Third in Mark Brennan series
For lawfully hijacking the respect the jury ordinarily reserves for the judge, the Colorado Supreme Court suspended Attorney Mark E. Brennan for a year and a day, announcing to trial attorneys in Colorado and beyond: exercise your professional judgment about how much deference your client's interests allow a biased judge, and you risk not only the reasonably contemplated mistrial and fine for contempt but your livelihood. The court is unembarrassed in signaling its solidarity with Judge Blackburn for the humiliation he suffered in his own courtroom; summarizing the case, the court admits it punishes Brennan for his supposed bad manners (his "impertinence"):
Respondent purposely challenged a federal district court judge, because he believed the judge held a bias in favor of his opponent. Ultimately, the judge found Respondent in contempt of court for his insolent behavior and disrespect for the authority of the tribunal. Yet, even after the judge entered the contempt order, Respondent persisted in his impertinent behavior.
The court flaunts its vindictive motives yet pretends to apply Colorado ethical standards against disrupting a tribunal and engaging in conduct prejudicial to the administration of justice. Judge Blackburn had admitted the record doesn't support his conclusions, and the same holds for the ethics court, allowing the verdict to avenge Brennan's "impertinence," instead of reflecting the evidence: "Simply recounting Brennan's myriad and varied transgressions does not adequately capture the pervasiveness and the magnitude of his prejudicial behavior," Judge Blackburn had written.
Mark Brennan did what any trial attorney must try to do when confronting a trial judge biased against his client yet acting within his discretion: he replaced the judge at the pinnacle of the jury's respect. The maneuver's difficulty is attested by the contempt citation Brennan earned in its execution, but the possibility of this maneuver's success preconditions a real jury trial. Standing for prohibiting success in this subtle encouragement to a jury's moral mutiny, officer-of-the-court jurisprudence would guarantee the judge his respect by right, when the law only gives the judge every procedural advantage to maintain it.
Brennan tried to introduce his deposition of the jury foreman as evidence in the discipline case, but the court didn't allow it; Brennan's success was his real transgression. The tenor of the jury-foreman's exculpation:
You were absolutely polite. You tried your best. I know you did. You could tell. The other jurors could tell that you did. You didn't disrupt the trial in our hearing... ¶ But as far as the jury impression, no, it was a clash of styles. You were not impolite. You were an absolute gentleman. (Dillingham Deposition, January 2009, 54: 6 -- 14.)
Brennan had won over this jury, despite the court's bias.
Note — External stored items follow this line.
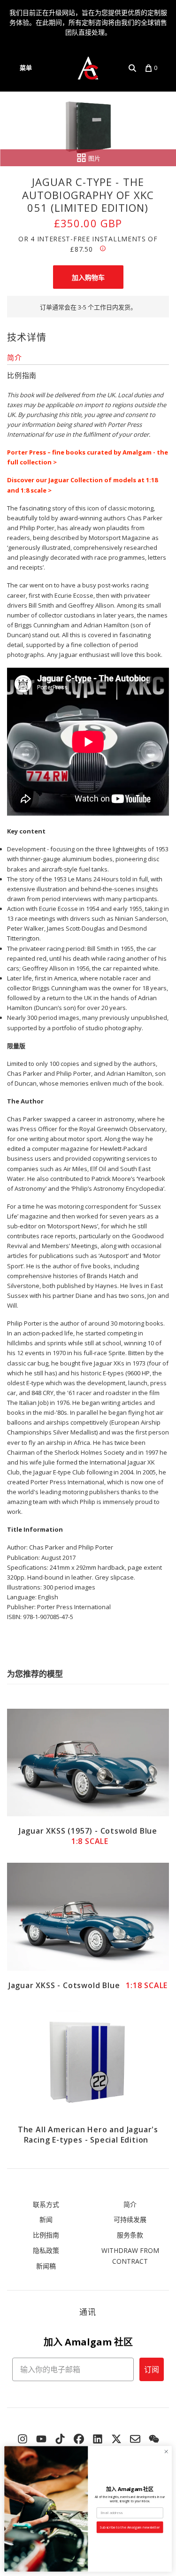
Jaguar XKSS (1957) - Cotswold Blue (88, 1836)
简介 (130, 2204)
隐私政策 (46, 2250)
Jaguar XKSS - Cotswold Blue (88, 1985)
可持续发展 (130, 2219)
When the jury foreman heard of the original verdict's partial revocation, she perceived it as "an attack on me, and … an attack on the jury... [A]n attack on a jury that he portrayed as so ignorant and so naive that we could not see through the BS that was going on to get to the question ..." The pedestal where jurors put the judge, which courtroom procedure takes such pains to construct and repair, was leveled: "I would like to sue for libel. ... This is a judge that I told everybody I met I thought was the epitome of what a good judge should be.... It was Alice down the rabbit hole." (21: 7 -- 12.)
Courtroom justice involves delicate balances, and among the balanced factors is the right of an attorney to try to turn the jury's respect away from a biased judge. Officer-of-the-court jurisprudence, enforced by the state bars, is an aberration threatening to become the rule which emasculates the jury trial.